En ce qui concerne le traitement médical, dans une revue systématique similaire combinant toutes les analyses dans lesquelles un placebo a été utilisé comme groupe de comparaison,6 le taux de guérison dans le groupe placebo a été trouvé à 35%. Il s’agissait d’un niveau de réponse assez uniforme d’une étude à l’autre (écart type de 12 %). L’efficacité des médicaments testés dans la méta-analyse (pommade à la nitroglycérine, injection de toxine botulique et inhibiteurs calciques) doit être considérée dans le contexte de cet effet placebo et aussi dans le contexte d’un taux de guérison pour la chirurgie qui dépasse souvent 95 %.5 Dans les analyses combinées, on a constaté que la pommade à la nitroglycérine avait un taux de guérison d’environ 55 %. Dans les comparaisons entre la pommade à la nitroglycérine et l’injection de toxine botulique ou les inhibiteurs calciques, aucune différence significative d’efficacité n’a été constatée entre les trois. Dans l’ensemble, la pommade à la nitroglycérine s’est avérée plus efficace que le placebo, mais dans les analyses de sensibilité qui excluaient les études dont les taux de guérison sous placebo étaient inférieurs à 10 % – soit plus de deux écarts-types sous la moyenne – les preuves statistiques d’efficacité ont disparu. De plus, avec la pommade à la nitroglycérine, le traitement médical le plus étudié, les maux de tête étaient fréquents, survenant chez près de 40 % des sujets dans les analyses combinées et suffisamment graves pour que le traitement soit arrêté.6

Il serait donc avantageux de pouvoir réduire le risque d’incontinence après la chirurgie ou d’augmenter le taux de réussite des traitements médicaux à celui constaté en chirurgie, mais avec un risque moindre de maux de tête. Les revues Cochrane fournissent une certaine orientation à cet égard, mais pas une solution rapide. Il a été constaté que l’étirement anal présentait un risque d’incontinence significativement plus élevé que la sphinctérotomie contrôlée dans les essais chirurgicaux et un risque plus élevé d’échec du traitement. L’étirement devrait probablement être abandonné en faveur de la sphinctérotomie interne partielle jusqu’à ce qu’une meilleure opération soit décrite. Parmi les traitements médicaux, les inhibiteurs calciques appliqués par voie topique ont provoqué moins de maux de tête et pourraient être aussi efficaces que la nitroglycérine en pommade.

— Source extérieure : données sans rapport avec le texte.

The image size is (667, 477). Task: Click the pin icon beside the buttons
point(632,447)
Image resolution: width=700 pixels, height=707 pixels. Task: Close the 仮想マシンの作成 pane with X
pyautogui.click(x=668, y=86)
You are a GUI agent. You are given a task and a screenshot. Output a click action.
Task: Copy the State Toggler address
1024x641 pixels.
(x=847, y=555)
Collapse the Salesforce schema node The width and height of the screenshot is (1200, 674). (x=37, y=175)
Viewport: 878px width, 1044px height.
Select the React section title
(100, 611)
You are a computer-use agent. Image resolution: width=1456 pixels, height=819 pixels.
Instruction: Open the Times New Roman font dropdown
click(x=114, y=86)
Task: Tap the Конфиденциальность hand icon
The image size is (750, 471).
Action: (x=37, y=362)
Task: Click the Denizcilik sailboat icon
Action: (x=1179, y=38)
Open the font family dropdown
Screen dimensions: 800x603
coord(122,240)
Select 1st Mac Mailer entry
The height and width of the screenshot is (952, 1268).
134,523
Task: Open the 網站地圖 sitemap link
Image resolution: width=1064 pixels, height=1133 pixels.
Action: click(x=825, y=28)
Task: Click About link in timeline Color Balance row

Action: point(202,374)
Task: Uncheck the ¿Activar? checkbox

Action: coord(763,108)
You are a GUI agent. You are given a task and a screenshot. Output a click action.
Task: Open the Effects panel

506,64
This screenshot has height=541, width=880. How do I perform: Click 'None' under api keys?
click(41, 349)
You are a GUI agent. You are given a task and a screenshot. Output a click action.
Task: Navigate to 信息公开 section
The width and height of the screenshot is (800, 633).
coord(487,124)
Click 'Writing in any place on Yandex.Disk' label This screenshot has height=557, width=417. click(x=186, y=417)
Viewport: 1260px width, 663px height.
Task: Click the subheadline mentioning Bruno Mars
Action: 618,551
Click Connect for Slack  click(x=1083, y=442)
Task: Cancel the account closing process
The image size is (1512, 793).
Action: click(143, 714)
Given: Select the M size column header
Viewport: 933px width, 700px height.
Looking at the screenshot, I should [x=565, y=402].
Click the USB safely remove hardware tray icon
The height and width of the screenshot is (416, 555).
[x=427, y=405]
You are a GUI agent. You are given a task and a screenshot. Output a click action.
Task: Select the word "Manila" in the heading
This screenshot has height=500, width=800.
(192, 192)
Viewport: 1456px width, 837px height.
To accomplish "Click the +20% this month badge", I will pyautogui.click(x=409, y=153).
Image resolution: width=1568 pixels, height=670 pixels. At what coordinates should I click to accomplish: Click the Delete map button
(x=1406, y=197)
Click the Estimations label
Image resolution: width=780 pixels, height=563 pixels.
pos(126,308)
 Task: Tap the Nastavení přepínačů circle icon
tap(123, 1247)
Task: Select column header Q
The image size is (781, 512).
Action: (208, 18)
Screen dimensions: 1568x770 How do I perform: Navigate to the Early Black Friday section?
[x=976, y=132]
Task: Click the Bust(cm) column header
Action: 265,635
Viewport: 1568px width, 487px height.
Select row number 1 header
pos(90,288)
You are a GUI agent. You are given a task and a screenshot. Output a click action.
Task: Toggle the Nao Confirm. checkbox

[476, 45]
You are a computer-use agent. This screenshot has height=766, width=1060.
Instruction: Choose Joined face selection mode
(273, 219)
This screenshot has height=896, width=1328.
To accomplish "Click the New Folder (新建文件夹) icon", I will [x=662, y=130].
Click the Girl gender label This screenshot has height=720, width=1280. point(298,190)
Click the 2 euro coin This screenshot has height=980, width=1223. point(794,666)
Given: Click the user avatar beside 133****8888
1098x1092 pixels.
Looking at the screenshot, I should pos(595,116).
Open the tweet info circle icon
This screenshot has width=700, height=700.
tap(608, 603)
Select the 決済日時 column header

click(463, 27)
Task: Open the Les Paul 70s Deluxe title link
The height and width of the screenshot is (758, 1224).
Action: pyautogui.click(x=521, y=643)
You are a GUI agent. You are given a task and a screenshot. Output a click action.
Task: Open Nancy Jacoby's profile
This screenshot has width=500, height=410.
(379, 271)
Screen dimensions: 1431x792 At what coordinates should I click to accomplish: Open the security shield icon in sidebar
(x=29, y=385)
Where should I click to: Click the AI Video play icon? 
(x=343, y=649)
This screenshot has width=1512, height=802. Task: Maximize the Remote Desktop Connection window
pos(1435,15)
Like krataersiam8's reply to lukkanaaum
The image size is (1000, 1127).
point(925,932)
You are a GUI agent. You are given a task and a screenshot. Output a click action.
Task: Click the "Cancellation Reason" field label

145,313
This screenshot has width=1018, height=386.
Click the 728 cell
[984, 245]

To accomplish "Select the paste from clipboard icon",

Le traitement médical de la fissure anale chronique, de la fissure aiguë et de la fissure chez l’enfant peut donc être appliqué avec une chance de guérison qui n’est que marginalement meilleure que le placebo. Le risque lié à l’utilisation de ces traitements n’est pas grand : principalement des maux de tête lors de l’utilisation de la pommade à la nitroglycérine, sans effet indésirable apparent à long terme. Les traitements médicaux peuvent donc être utilisés chez les personnes souhaitant éviter un traitement chirurgical, et la chirurgie peut être réservée aux échecs thérapeutiques chez les adultes présentant une fissure chronique typique. L’application topique d’inhibiteurs calciques peut être aussi efficace que la pommade à la nitroglycérine dans le traitement de la fissure anale, sans le risque de maux de tête, que de nombreux patients trouvent inacceptablement douloureux. Trop peu d’études existent pour établir cette efficacité.